BTA Weighs Foreign Sales Abroad as New CEO Shifts FocusNariman Gizitdinov
BTA Bank, the twice-defaulted Kazakh lender acquired by Kazkommertsbank and businessman Kenges Rakishev, will pivot toward its home market as it weighs a sale of foreign assets, Chief Executive Officer Magzhan Auezov said.
“Our focus is on the domestic market,” Auezov said in an interview in Almaty, the country’s commercial capital where the bank is based. “From the point of view of managing foreign assets, we’re prepared to consider their sale,” including bank holdings in Belarus, Ukraine, Georgia and Armenia.
BTA is retrenching from foreign markets after Kazkommertsbank, the country’s largest lender, agreed to pay $465 million to gain control and combine operations this year. Before its first debt default five years ago, BTA amassed the most assets abroad of any Kazakh bank by buying stakes in lenders from Russia to Turkey. The country’s biggest bank at the time, it defaulted on $12 billion of debt in 2009 and completed a second restructuring in 2012.
The attention is on “clients of BTA in Kazakhstan, its network of branches,” Auezov said. “That’s where we believe there’s synergy and where we can create value added as a result of this whole project.”
BTA’s units in Kazakhstan will be left with a stark choice between being merged or sold. In Kazakhstan, BTA owns three insurers, a mortgage company and a brokerage, according to its website.
“If an asset has no use, then companies will be closed,” Auezov said.
A 38-year-old graduate of Georgetown University in Washington and Columbia University in New York, Auezov is taking a hands-on approach in steering what he describes as an “unprecedented deal” for Kazkommertsbank. Wearing jeans and a gray-and-white polo shirt, he conducts the interview shortly after inspecting construction sites operated by borrowers of BTA and its new owner.
Auezov became CEO in February and remains a member of the management board at Almaty-based Kazkommertsbank. Together with Kazkommertsbank CEO Nina Zhussupova, he visited BTA’s biggest branches in April and May, meeting their key clients.
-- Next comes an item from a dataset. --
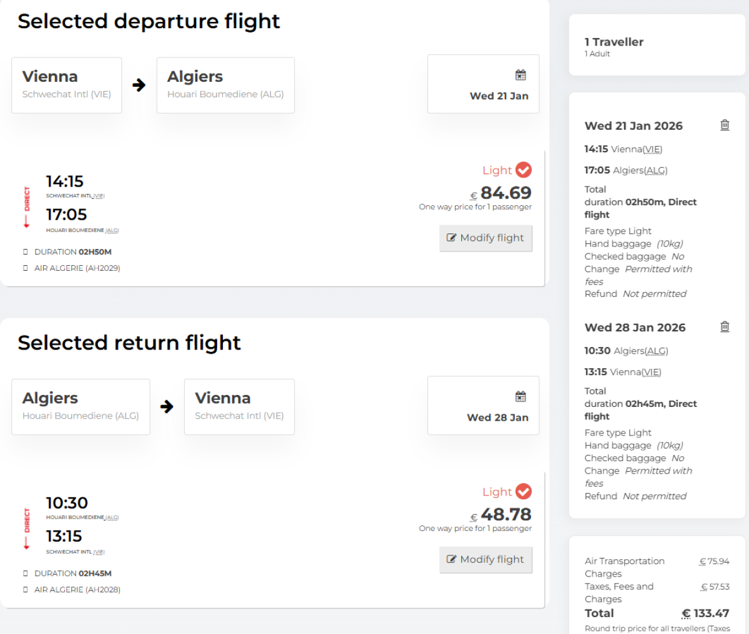This screenshot has width=749, height=634.
Task: Select Vienna Schwechat Intl departure origin box
Action: click(x=66, y=85)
Kazkommertsbank is seeking to bring to BTA improvements in areas including greater operational efficiency, technological expertise and stricter cost control, he said. The combined entity’s cost-to-income ratio should be at Kazkommertsbank’s current level, according to Auezov.
“Executing the task of building a strong bank -- without losing customers and achieving it as efficiently as possible from the point of view of expenses -- that’s our key performance indicator,” he said.
Bringing the share of non-performing loans near a target set by the regular will be “difficult,” he said. The lender will write down delinquent debt and increase efforts to collect bad loans while issuing new credit, according to Auezov.
“We’ll do everything we can,” he said.
The Kazakh central bank said it will withdraw licenses from lenders whose bad loans exceed 10 percent of the total starting in 2016. Loans overdue by more than 90 days at BTA reached 2.4 trillion tenge ($13 billion) as of June 1, or 89.5 percent of the total. At Kazkommertsbank, they amounted to 1 trillion tenge, or 35 percent, central bank data show.